Happy New Year, indeed! After sort of biffing it with the Flux finale, writer/showrunner Chris Chibnall kicks off 2022 with one of the best episodes of his era to date. It’s a distinction I’ve given to a few other hours before, including, most recently, the Weeping Angels installment of Flux. But “Eve Of The Daleks” almost plays like a best-of tribute to the highlights of the Chibnall era. It combines the quirky weirdness of “It Takes You Away” with the emotionally fueled pyrotechnics of “Resolution” and the sort of fantastic guest casting that elevated “Nikola Tesla’s Night Of Terror” and “Fugitive Of The Judoon.” Watching a stellar episode of Chibnall Who can be as frustrating as it is exhilarating because it makes you wonder why the show can’t just be this good all the time. But in the optimistic spirit of the New Year, let’s celebrate the present rather than dwelling on the past.
“Eve Of The Daleks” smartly realizes that a time loop provides a perfect metaphor for people who feel stuck in their lives—whether they’re bogged down by a job they hate, like storage facility owner Sarah (Aisling Bea). Or weighed down by an unrequited crush they’re too afraid to act on, like her sole customer Nick (Adjani Salmon). And while this episode likely still would’ve been a success if it had relied on its two incredibly charming guest performers to carry all the emotional weight, Chibnall elevates the hour by bringing the Doctor and Yaz into the fold too.
The Doctor is stuck in a loop of denial about the pain of the past and the consequences of her actions. Yaz, meanwhile, is finally explicitly revealed to be stuck in her own unrequited love story too—one she’s only just coming to realize herself. Like many a Doctor/companion pairing before them, Yaz and the Doctor are caught in that nebulous space of deeply felt but unacknowledged emotions. And that’s been coloring their actions for longer than either of them have been willing to admit.
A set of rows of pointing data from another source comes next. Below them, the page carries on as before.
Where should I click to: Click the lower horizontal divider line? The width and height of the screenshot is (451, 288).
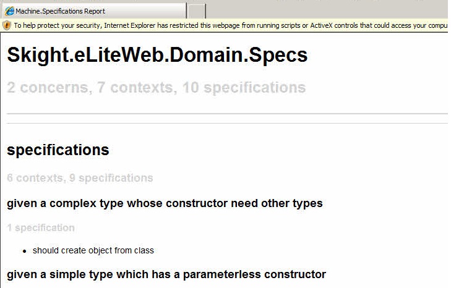(227, 124)
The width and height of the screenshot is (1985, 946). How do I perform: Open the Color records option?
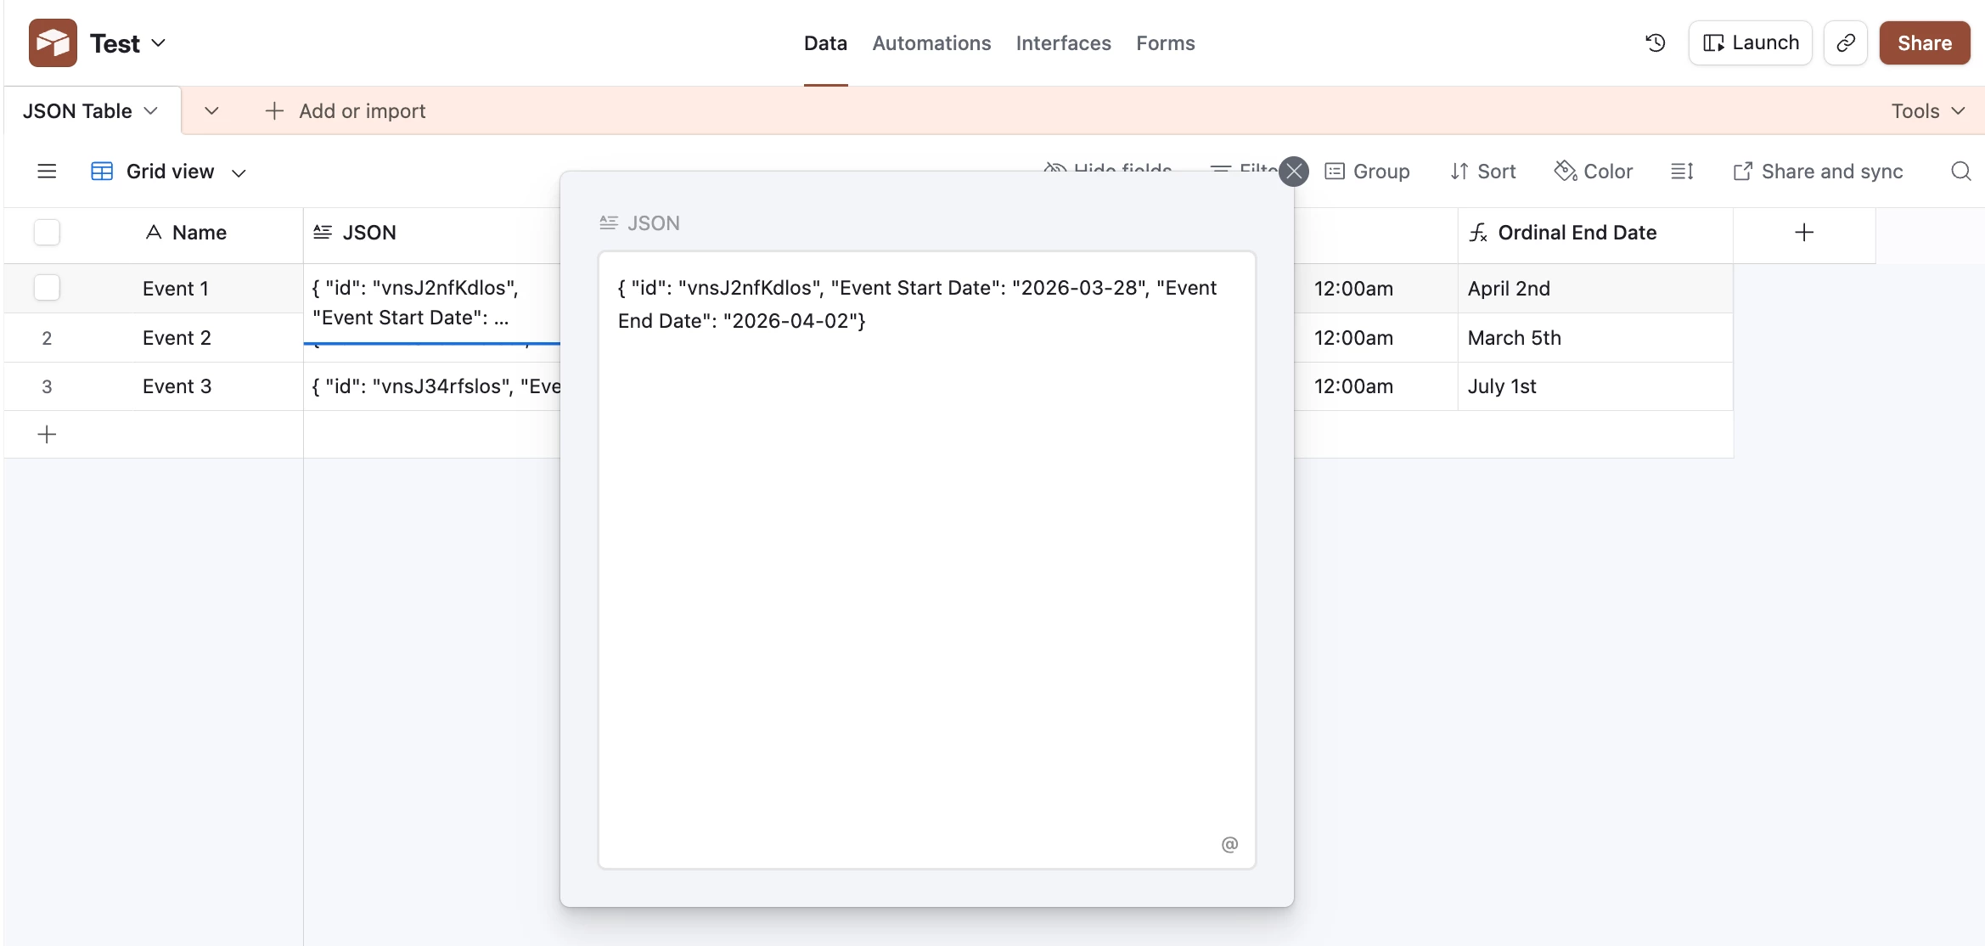tap(1594, 172)
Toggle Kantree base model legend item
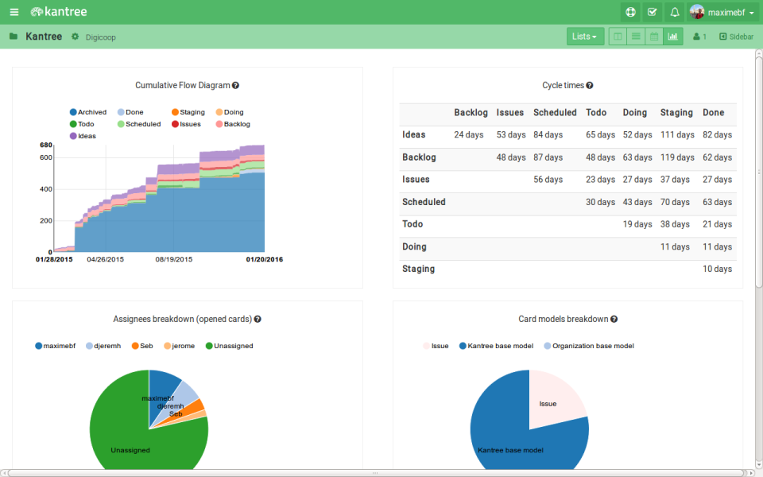 498,346
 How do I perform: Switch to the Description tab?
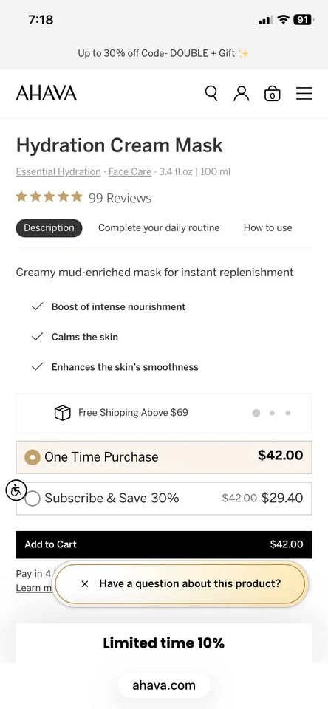tap(49, 228)
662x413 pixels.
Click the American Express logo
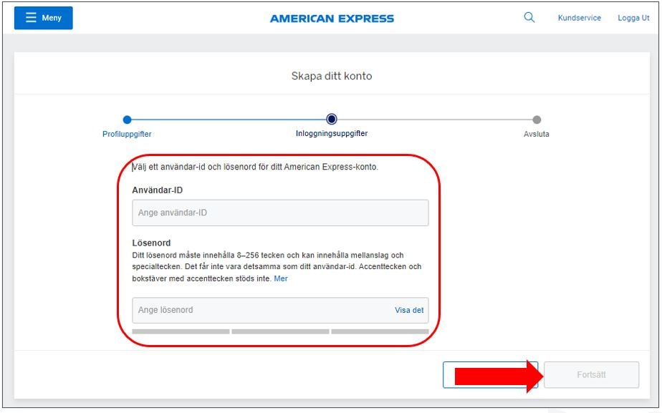pos(332,19)
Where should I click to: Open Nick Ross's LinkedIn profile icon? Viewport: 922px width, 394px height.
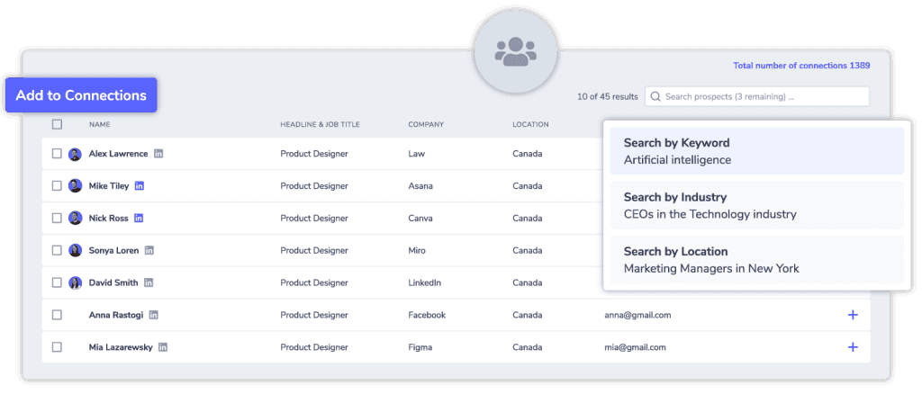pyautogui.click(x=139, y=218)
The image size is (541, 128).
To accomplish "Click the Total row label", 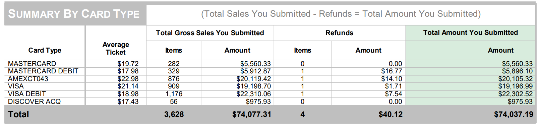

It’s wonderful to see Doctor Who present a same-sex Doctor/companion romance as casually as it has with male Doctors and female companions in the past. Indeed, everything that unfolds in “Eve Of The Daleks” feels incredibly true to who the show’s characters are, which is a basic tenant of storytelling that Chibnall has really struggled with in the past. Thanks to the four years Dan and Yaz spent traveling the 1900s together in “Survivors Of The Flux,” he knows her as well as any two companions ever have (Dan is really more of Yaz’s companion than the Doctor’s). And coupled with his own experience being stuck in unrequited love with Diane, he becomes a much needed outside influence for forcing his two traveling partners to take stock of how they actually feel.